#### PROBLEMS
1 – Reproduce the passage of the FOBIE dataset description between "The FOBIE dataset" and "the ReadTheDocs documentations.", inclusive.
2 – In how many lines of the rows does the string "Instruction" appear? Reply with the number only.

#### SUPPLIED TEXT
The FOBIE dataset has been used to explore Semi-Open Relation Extraction (SORE). The code for this and instructions can be found inside the SORE folder Readme.md, or in the ReadTheDocs documentations.
The train/test/dev data files are provided in two formats. A verbose json format inspired on the Semeval2018 task 7 dataset:
{"[document_ID]":
{"[relation_ID_within_document]":
{"annotations":
{"modifiers":
{"[within_sentence_modifier_ID]":
{"Arg0": {"span_start": "[token_index]",
"span_end": "[token_index]",
"span_id": "[brat_ID]",
"text": "[string]"},
"Arg1": {"span_start": "[token_index]",
"span_end": "[token_index]",
"span_id": "[brat_ID]",
"text": "[string]"}
}
},
"tradeoffs":
{"[within_sentence_tradeoff_ID]":
{"Arg0": {"span_start": "[token_index]",
"span_end": "[token_index]",
"span_id": "[brat_ID]",
"text": "[string]"},
"Arg1": {"span_start": "[token_index]",
"span_end": "[token_index]",
"span_id": "[brat_ID]",
"text": "[string]"},
"TO_indicator": {"span_start": "[token_index]",
"span_end": "[token_index]",
"span_id": "[brat_ID]",
"text": "[string]"},
"labels": {"Confidence": "High"}
}
}
},
"sentence": "[string]"

#### SUPPLIED DATA
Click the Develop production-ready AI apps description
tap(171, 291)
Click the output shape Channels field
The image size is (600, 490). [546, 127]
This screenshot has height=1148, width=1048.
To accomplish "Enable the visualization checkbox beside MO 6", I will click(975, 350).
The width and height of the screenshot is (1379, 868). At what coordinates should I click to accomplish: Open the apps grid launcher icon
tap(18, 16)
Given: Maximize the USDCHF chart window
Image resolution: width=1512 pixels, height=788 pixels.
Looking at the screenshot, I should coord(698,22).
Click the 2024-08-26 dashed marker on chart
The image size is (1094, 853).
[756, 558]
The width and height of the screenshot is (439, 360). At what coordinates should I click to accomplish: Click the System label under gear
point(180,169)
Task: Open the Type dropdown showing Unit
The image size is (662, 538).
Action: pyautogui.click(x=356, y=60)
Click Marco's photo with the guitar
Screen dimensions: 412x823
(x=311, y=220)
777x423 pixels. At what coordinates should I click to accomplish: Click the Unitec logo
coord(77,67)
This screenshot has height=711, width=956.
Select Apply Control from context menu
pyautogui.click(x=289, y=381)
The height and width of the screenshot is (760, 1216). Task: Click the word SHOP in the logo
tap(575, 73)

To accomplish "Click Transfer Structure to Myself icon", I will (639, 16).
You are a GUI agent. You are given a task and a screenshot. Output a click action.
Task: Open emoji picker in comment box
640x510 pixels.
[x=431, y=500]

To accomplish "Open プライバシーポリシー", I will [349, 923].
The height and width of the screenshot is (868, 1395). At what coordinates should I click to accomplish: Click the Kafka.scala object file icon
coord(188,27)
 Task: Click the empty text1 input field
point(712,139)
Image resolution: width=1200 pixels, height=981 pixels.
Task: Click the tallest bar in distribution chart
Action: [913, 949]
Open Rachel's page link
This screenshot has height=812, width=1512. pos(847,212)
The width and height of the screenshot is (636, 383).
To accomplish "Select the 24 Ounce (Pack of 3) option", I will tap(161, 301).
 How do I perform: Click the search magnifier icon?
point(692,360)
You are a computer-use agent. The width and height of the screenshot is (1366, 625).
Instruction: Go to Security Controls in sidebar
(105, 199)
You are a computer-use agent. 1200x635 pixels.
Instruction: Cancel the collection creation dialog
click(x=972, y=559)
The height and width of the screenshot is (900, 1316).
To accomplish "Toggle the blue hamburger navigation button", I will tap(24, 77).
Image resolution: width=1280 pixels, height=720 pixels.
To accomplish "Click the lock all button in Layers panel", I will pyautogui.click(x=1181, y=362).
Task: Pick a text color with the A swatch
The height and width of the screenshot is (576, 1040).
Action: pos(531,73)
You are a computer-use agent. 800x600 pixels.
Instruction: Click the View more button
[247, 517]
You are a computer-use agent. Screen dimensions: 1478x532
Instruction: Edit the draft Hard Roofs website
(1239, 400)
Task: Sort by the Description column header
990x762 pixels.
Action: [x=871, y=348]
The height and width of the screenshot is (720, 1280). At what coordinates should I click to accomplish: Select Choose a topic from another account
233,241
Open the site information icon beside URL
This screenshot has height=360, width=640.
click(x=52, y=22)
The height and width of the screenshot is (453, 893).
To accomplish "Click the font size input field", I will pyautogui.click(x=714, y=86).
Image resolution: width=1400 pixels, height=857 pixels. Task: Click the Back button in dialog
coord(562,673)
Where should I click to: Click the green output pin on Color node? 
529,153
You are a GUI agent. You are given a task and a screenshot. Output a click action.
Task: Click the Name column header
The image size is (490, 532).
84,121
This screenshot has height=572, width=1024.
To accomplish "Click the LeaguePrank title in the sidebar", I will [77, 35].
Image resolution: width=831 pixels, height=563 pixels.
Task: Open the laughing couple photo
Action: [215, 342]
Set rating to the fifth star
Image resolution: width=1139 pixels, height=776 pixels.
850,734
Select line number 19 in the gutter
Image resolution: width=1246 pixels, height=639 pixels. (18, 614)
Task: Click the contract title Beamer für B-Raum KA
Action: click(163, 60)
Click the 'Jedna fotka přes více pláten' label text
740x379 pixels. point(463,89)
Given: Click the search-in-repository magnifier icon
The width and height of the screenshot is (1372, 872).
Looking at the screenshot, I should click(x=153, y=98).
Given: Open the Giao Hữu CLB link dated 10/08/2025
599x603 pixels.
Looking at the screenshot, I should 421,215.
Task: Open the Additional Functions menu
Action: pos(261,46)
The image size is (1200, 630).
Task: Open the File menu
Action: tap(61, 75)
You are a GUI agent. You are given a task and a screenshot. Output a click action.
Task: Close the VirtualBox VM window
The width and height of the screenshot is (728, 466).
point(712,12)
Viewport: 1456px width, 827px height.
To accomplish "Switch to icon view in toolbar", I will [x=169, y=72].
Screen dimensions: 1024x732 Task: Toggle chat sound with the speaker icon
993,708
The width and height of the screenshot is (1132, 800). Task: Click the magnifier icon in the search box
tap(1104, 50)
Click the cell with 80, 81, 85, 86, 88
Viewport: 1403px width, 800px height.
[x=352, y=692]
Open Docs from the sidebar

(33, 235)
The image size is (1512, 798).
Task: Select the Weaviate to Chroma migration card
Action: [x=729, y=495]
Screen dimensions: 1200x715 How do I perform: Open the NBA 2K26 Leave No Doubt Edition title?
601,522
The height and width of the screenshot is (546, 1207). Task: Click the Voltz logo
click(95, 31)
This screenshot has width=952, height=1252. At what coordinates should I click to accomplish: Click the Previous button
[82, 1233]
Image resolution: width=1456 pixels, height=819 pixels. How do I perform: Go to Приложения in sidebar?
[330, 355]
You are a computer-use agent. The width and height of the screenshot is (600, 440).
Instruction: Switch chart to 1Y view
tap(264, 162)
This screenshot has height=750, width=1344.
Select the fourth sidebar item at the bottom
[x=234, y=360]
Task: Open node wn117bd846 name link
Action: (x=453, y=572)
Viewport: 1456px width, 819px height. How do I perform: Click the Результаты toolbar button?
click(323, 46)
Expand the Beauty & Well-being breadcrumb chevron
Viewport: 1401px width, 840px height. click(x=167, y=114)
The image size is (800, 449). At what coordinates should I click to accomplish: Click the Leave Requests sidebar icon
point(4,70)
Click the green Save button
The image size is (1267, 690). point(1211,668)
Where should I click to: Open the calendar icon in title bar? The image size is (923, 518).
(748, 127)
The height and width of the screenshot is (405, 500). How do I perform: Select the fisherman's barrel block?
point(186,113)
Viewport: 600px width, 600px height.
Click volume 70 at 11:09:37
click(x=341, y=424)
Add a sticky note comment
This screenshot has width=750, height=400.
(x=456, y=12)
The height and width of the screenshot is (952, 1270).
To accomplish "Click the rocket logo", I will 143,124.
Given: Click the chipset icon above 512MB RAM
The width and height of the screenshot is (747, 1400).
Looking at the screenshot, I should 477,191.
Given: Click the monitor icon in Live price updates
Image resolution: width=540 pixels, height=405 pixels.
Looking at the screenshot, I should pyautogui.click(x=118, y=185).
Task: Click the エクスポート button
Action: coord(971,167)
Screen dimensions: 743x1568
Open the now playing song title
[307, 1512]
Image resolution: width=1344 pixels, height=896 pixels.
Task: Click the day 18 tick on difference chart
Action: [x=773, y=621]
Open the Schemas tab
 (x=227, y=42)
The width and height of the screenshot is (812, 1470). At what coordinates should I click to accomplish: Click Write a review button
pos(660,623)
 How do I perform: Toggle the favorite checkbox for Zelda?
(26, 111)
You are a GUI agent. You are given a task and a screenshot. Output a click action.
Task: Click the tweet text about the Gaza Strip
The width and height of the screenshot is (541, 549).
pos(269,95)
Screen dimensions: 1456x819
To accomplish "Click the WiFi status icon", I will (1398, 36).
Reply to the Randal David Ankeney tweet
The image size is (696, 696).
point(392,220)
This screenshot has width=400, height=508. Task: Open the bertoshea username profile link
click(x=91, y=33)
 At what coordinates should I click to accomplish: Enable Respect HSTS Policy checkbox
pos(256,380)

#### RESPONSES PER TASK
1 –
The FOBIE dataset has been used to explore Semi-Open Relation Extraction (SORE). The code for this and instructions can be found inside the SORE folder Readme.md, or in the ReadTheDocs documentations.

2 – 5